Congressional Republicans thought labeling this week’s Democratic Senate shutdown a “stunt” would be damning. Majority Leader Bill Frist summoned his formidable acting abilities to appear livid and sincere: “This is an affront to me personally,” said Frist. “It’s an affront to our leadership. It’s an affront to the United States of America.” It was nothing but theatrically unrighteous politics, he of unwaveringly righteous politics declared.
Frist further huffed that the Senate had been “hijacked by the Democratic leadership.” Why the felony? Because Democrats “have no convictions, they have no principles, they have no ideas.”
That’s generally true these days, Bill. But this time Democrats did have an idea – an excellent, albeit imitative, one: Use a baseball bat to pull a Republicanesque stunt, one that would get the elephant’s attention and that of the circus barkers, a.k.a. network-television journalists.
It’s taken me some time to succumb to the siren song that Democrats should adopt the cheap, lowbrow tactics of Republicans. But Tuesday’s press reaction convinced me. Journalists were thrilled to cover cheap, lowbrow tactics coming from someone other than GOPers for a change. Apostate Chris Matthews even brushed aside an MSNBC anchor’s question about the propriety of the Democratic maneuver. To paraphrase, Matthews asked who gives a rip how Democrats got Frist’s attention, as long as they did; and upholding Senate protocol, he added, doesn’t begin to compare in importance to uncovering administration lies.
If stunts can get Chris Matthews’ attention and add to the demands for accountability, then I’m for stunts.
The next day the NYT reported this comedy: Senator Pat Roberts, un-chairman of the Senate un-Intelligence un-Committee, “denied having done anything to slow the inquiry [said slowness causing said stunt-affront]. In fact, he said, Intelligence Committee staff members were aggressively working on what is known as the Phase 2 intelligence inquiry.”
Uh-huh. The Washington Post reported that same day: “Sources familiar with the committee’s work said there has been little examination … to date.” That’s the stone wall that Senate Democrats have been up against.
And consider this from the Cleveland Plain Dealer, dated May – as in five months ago – 2005:
On July 9, 2004, the Senate Select Committee on Intelligence issued its 511-page report on intelligence failures before the Iraq war…. Questions about whether White House officials manipulated the intelligence to build the case for war were waved off to … sometime after the November election.
“We simply couldn’t get that done with the work product we have put out,” Republican committee Chairman Sen. Pat Roberts said at the time, promising speed. “That is a top priority,” he added. “It is one of my top priorities.”

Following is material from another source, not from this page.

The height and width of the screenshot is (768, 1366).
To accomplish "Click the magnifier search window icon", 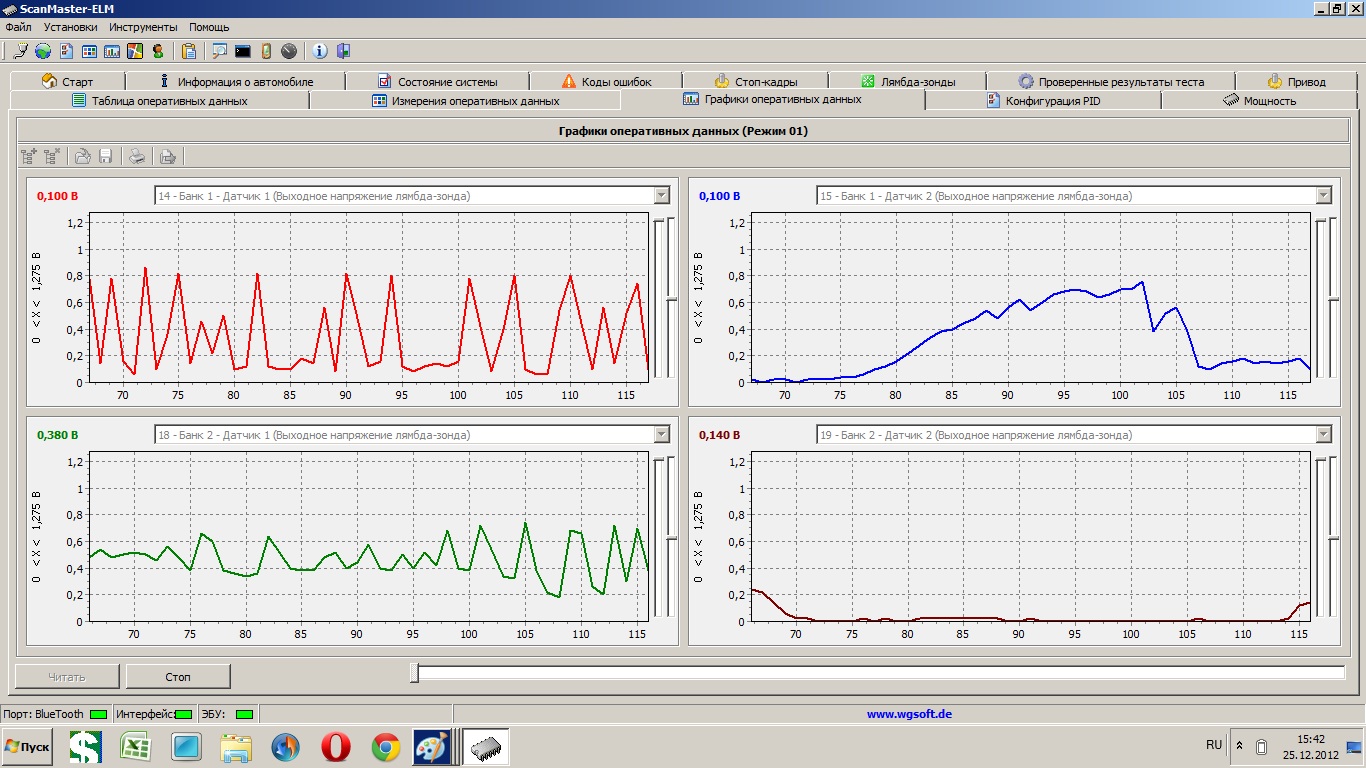I will click(x=219, y=51).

“To keep going over this, over and over again – I’m more than happy to finish this, and I want to finish it, but we have other things that we need to do,” Roberts told NBC’s Tim Russert last month.
So much for Roberts’ claim of “aggressively working on … the Phase 2 intelligence inquiry.”

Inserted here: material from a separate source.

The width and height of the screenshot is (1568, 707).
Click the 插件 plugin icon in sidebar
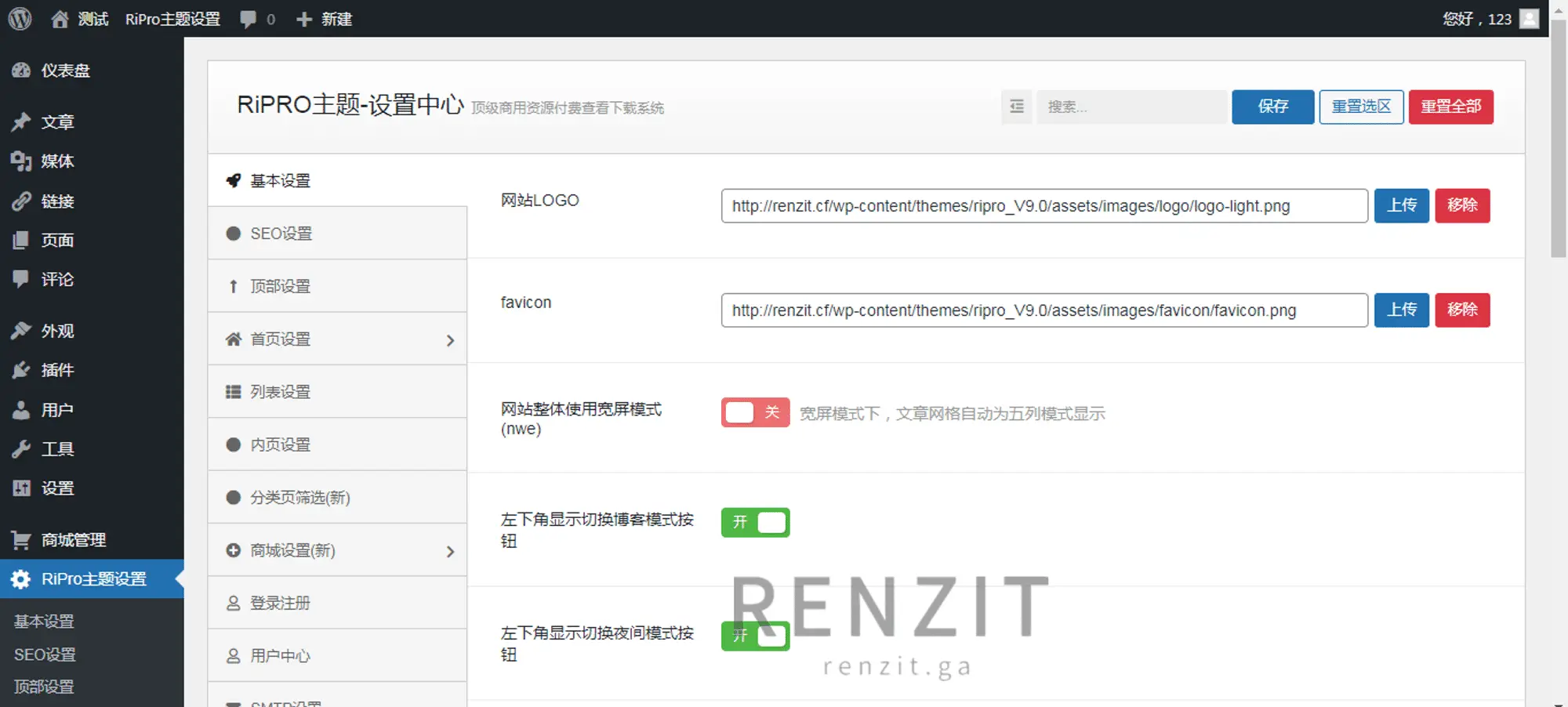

Since Watergate it’s been a Beltway truism that the cover-up is always worse than the crime. That wisdom doesn’t hold true for the Bush administration, for nothing could be worse than manipulating intelligence to launch a bloody, costly and needless war. But it certainly is shaping up for this Republican Congress – and surprise, it has come at the hands of the usually hapless Democrats.
And in case there’s any doubt about the effectiveness of this week’s Democratic extreme, consider this as well. On Wednesday, CNN’s Lou Dobbs asked Democrat and Intelligence Committee Vice-Chairman Jay Rockefeller about the “stunt’s” propriety. Rockefeller said he knew just one thing: The tactic accomplished more in two hours than Democrats had accomplished in 20 months of proper pleading.
Stunts work – well, they do when the opposition’s approval rating stands at an overall 35 percent.